The Mechanism Behind Embryonic Diapause
Embryonic diapause is a widespread strategy across the animal kingdom, utilized by mammals, fish, and insects alike. In mammals, this developmental pause typically occurs at the blastocyst stage, shortly after fertilization. The embryo remains in a state of suspended animation until conditions improve, at which point it implants in the uterine wall and resumes normal growth.
Previous research has demonstrated that embryonic stem cells can enter a diapause-like state in laboratory settings when subjected to various stressors. Blocking mTOR, a key regulator of cellular growth and metabolism, can induce diapause by shutting down pathways necessary for protein synthesis. Similarly, reducing Myc family transcription factors, which drive cell growth, can quiet gene-expression programs, pushing cells into a low-energy state. These findings suggest that diapause might be a protective default state triggered by diverse stressors.

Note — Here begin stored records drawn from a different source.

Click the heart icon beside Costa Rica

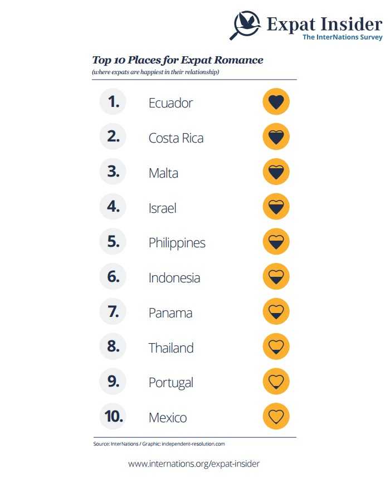pyautogui.click(x=276, y=137)
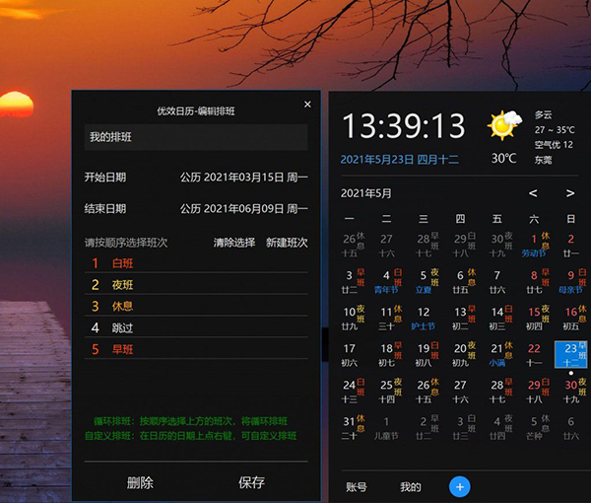
Task: Edit the 我的排班 name field
Action: [195, 137]
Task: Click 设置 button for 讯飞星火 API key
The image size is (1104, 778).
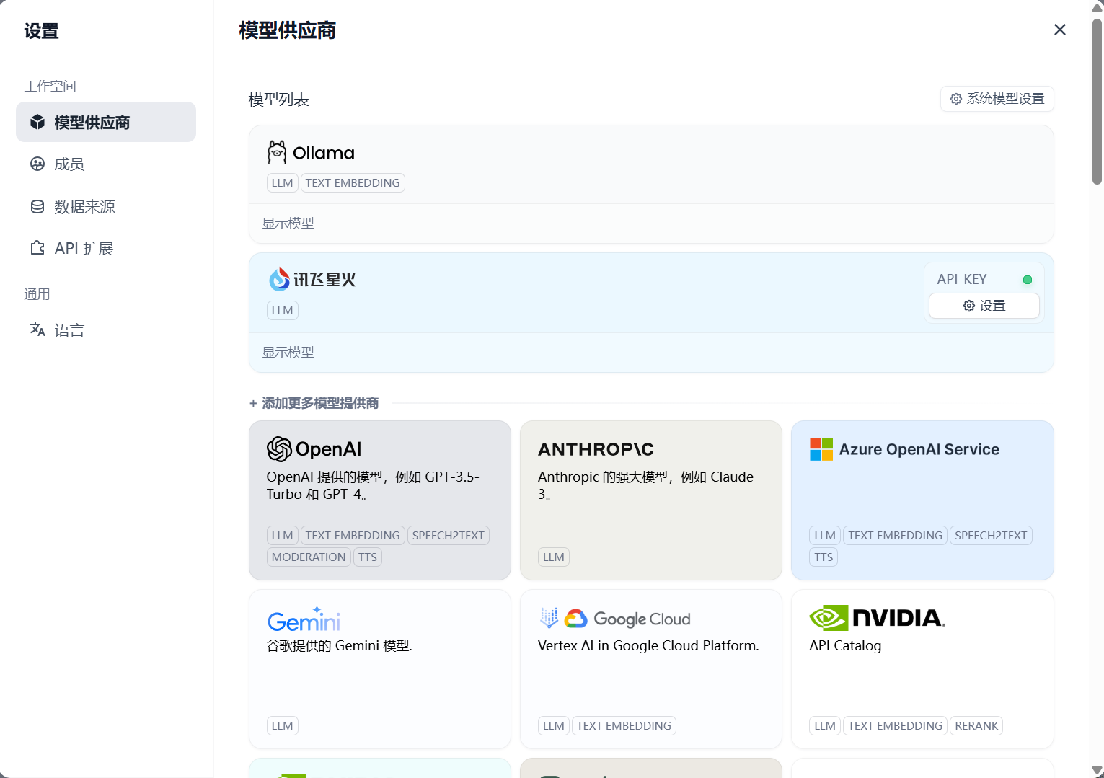Action: click(x=984, y=306)
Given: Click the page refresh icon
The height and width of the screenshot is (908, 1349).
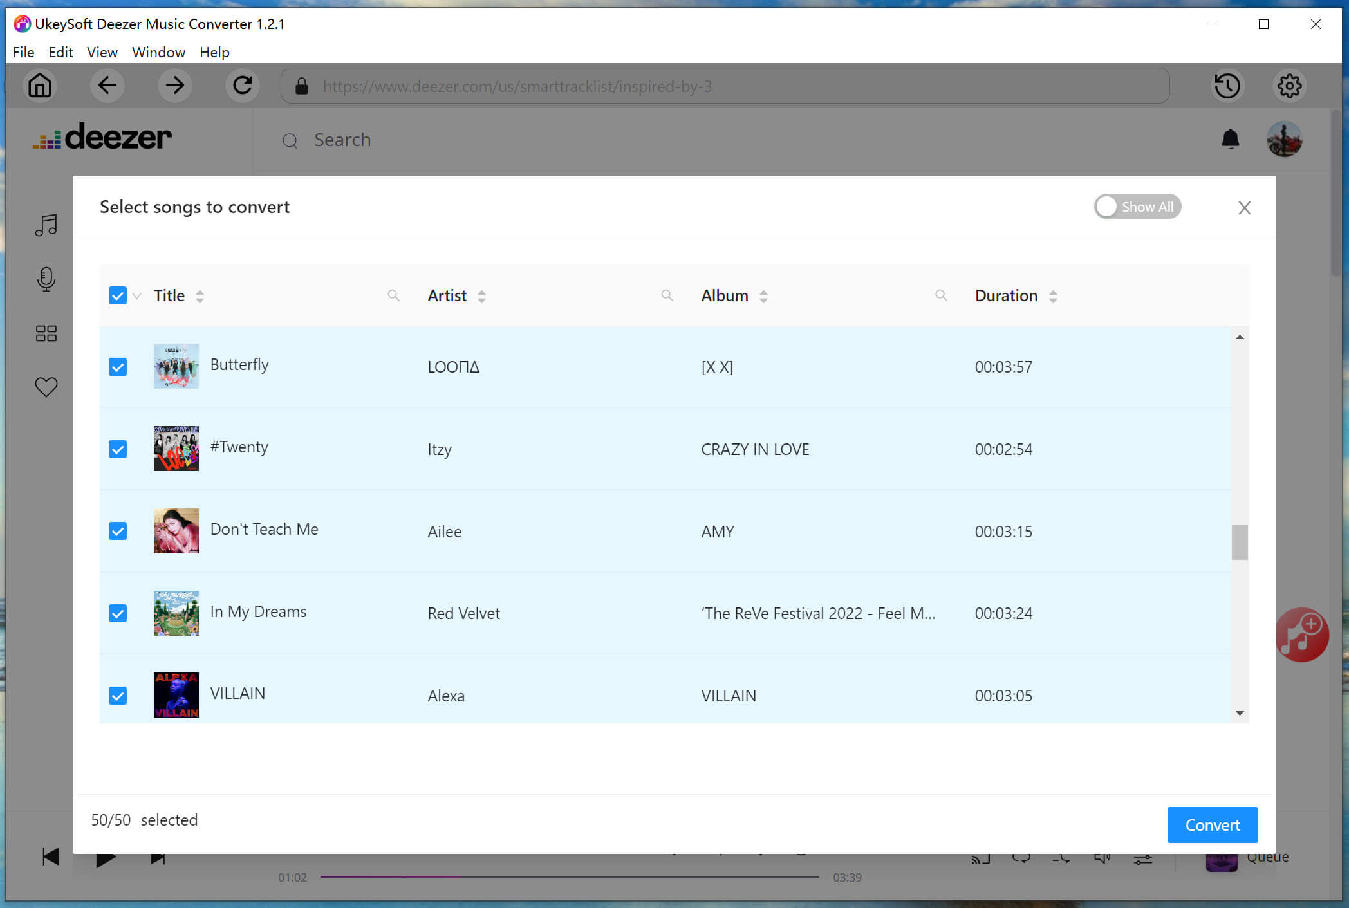Looking at the screenshot, I should click(242, 85).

“Diapause appears to be a state that can be reached in many different ways and due to many different kinds of harsh circumstances,” says Alexander Tarakhovsky, head of the Laboratory of Immune Cell Epigenetics and Signaling.
Preserving Cell Identity During Dormancy
To understand how cells preserve their identity during suspended animation, Tarakhovsky’s team focused on the transcriptional program that maintains stem cell pluripotency under stress. They successfully induced a diapause-like state in murine embryonic stem cells using I-BET151, a BET inhibitor that mimics Myc deficiency, and mTOR inhibition to simulate metabolic slowdown. In both scenarios, the cells retained pluripotency while reducing metabolism, RNA production, and protein synthesis.
Upon closer examination, the researchers discovered that different stressors—mTOR inhibition, BET inhibition, and Myc loss—triggered the same core response. The cells activated genes acting as natural brakes on the MAP kinase pathway, which typically pushes stem cells to differentiate. When these brakes were turned off, the cells lost their pluripotency, confirming the braking system’s role in maintaining the diapause-like state.
The study further revealed that stressors displaced a protein called Capicua, which usually keeps these brake genes silent. Removing Capicua allowed the brake genes to activate, providing a molecular switch that maintains cells in a paused yet poised state.
Implications for Human Health
The findings highlight a molecular mechanism that allows stem cells to maintain their identity during dormancy, suggesting that diverse stresses push cells to activate a shared brake. This supports the view of diapause as a state emerging from network structure rather than a single regulator.
Tarakhovsky’s lab, known for its work in epigenetic control and histone mimicry, developed the BET inhibitor I-BET151 to induce diapause by mimicking the effects of Myc deficiency. The results underscore how regulatory networks help cells preserve their identity even when metabolism and gene expression slow significantly.
The implications extend beyond embryos. Many cell types survive by reducing metabolism for extended periods, and this molecular brake may explain how immune cells persist for decades, how stem cells retain their identity in stressful environments, and how some viruses and cancer cells can remain dormant before reactivating.
“Humans don’t experience diapause—we aren’t hibernating like bears, and our embryos don’t enter suspended animation under stress—but there are cells in our bodies that do,” Tarakhovsky says. “With studies like these, we’re hoping to gain insight into the general principles that explain the cell dormancies that impact human health.”
The research team is also investigating whether diapause-like programs influence neuronal aging or resistance to damage. Ultimately, this study positions diapause as a valuable model for understanding how organisms and cells endure metabolic stress, providing a framework for exploring dormancy across biology.